La quête est certes noble, et notre troupe porte la poésie aux nues, mais les gags s’enchaînent et les situations sont pour le moins absurdes. Coincé dans une fourgonnette de l’ambassade entre Lapin et McMannus ronflant à tout va, notre narrateur doit se prêter à un étrange sketch avec son chauffeur, qui se demande comment faire son coming-out. Ce road-trip sur les routes d’Irlande n’a rien d’ennuyeux, bien au contraire. Pourtant, le roman n’est pas un récit comique à proprement parler. L’humour nait souvent aux dépends des personnages, tous plus extravagants les uns que les autres, et c’est l’improbable des situations qui fait sourire le lecteur. Jordi Soler a su inventer de véritables figures romanesques, avec des descriptions soignées qui font que les personnages semblent prendre vie sous nos yeux.

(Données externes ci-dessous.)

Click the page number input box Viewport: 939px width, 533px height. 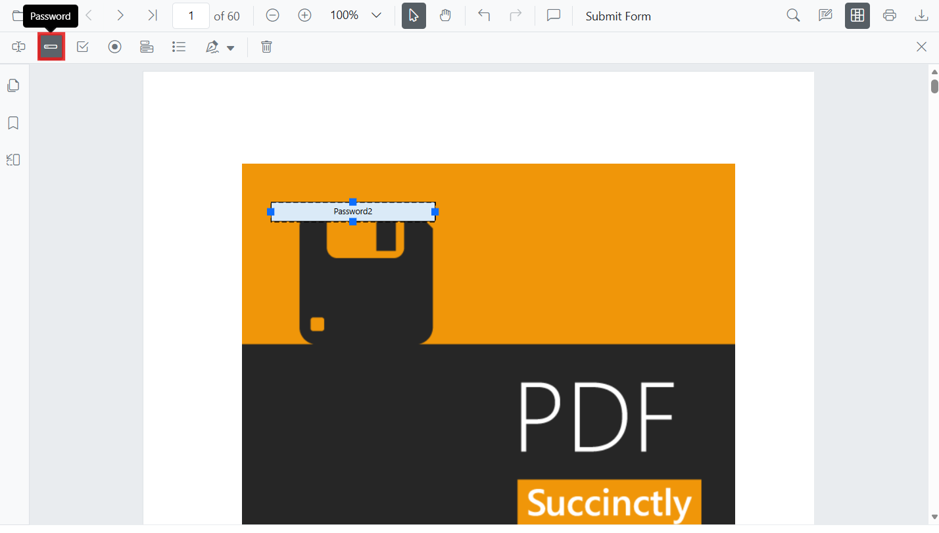point(191,15)
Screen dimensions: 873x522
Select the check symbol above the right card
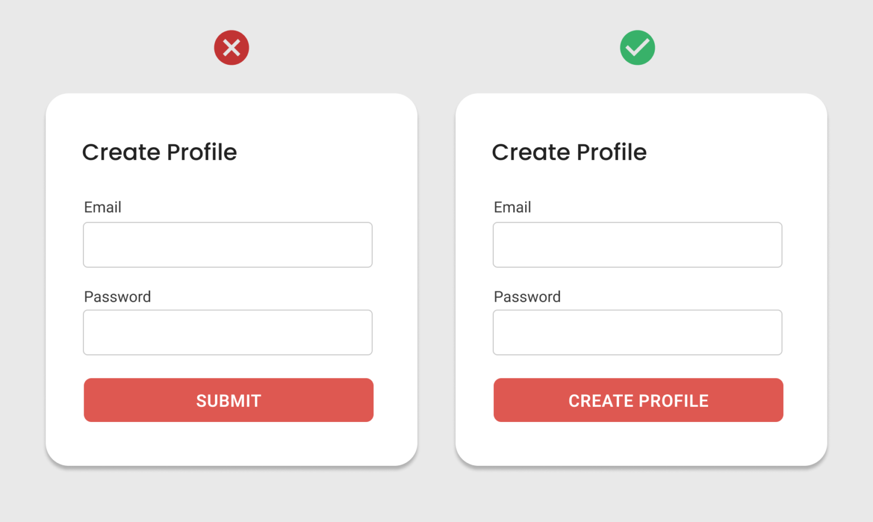click(637, 48)
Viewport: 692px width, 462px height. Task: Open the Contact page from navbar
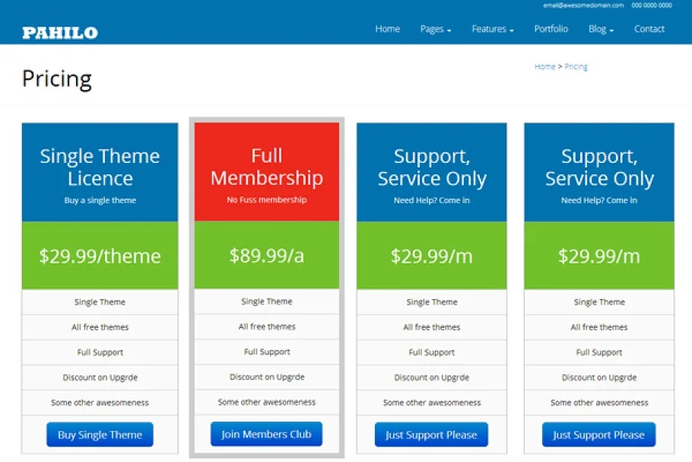[x=649, y=29]
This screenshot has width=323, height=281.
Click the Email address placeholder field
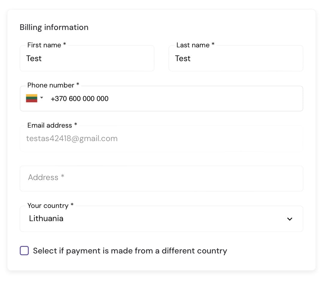point(162,138)
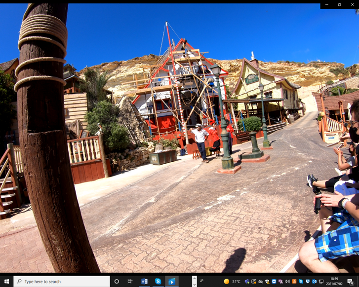Open Task View on the taskbar
Screen dimensions: 359x287
click(130, 282)
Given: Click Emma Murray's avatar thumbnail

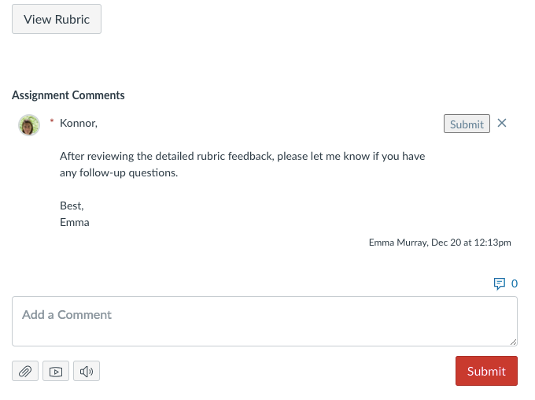Looking at the screenshot, I should 29,125.
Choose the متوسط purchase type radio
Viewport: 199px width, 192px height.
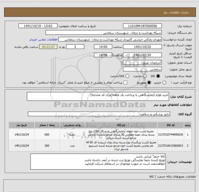tap(149, 83)
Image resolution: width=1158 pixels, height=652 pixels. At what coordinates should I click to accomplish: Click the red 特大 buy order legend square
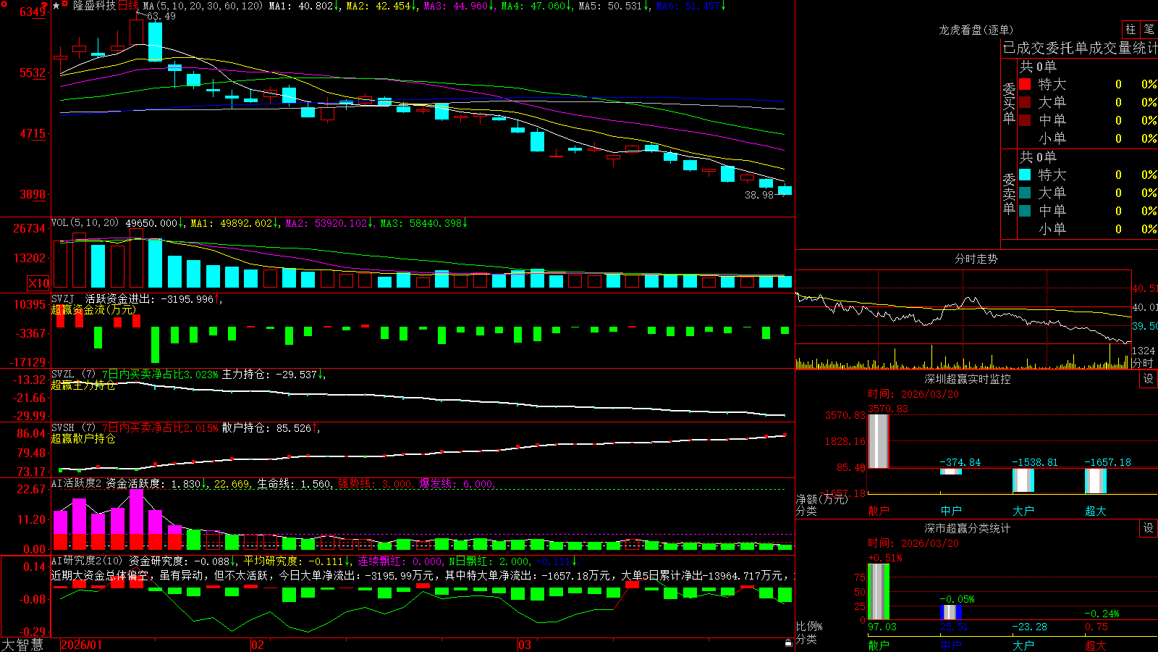coord(1025,84)
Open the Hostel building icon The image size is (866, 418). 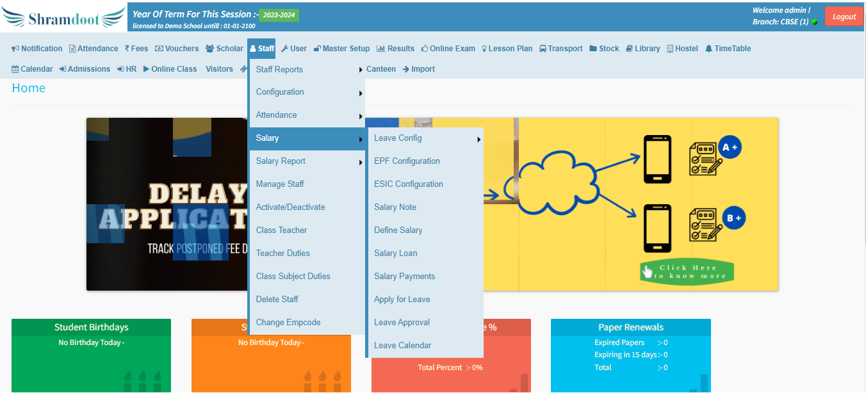coord(670,49)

Dis-leur qu’ils ne sont que cadavres est de ces livres dans lequel on entre et l’on sort avec difficulté, car il faut apprivoiser l’atmosphère : l’exercice étant difficile, on a alors du mal à quitter l’univers du roman, surtout quand la fin est aussi réussie. C’est un de ces livres qu’on apprécie davantage, une fois qu’on l’a reposé et qu’on a pris le temps d’y repenser.
Dis-leur qu’ils ne sont que cadavres, Jordi Soler. Belfond, septembre 2013.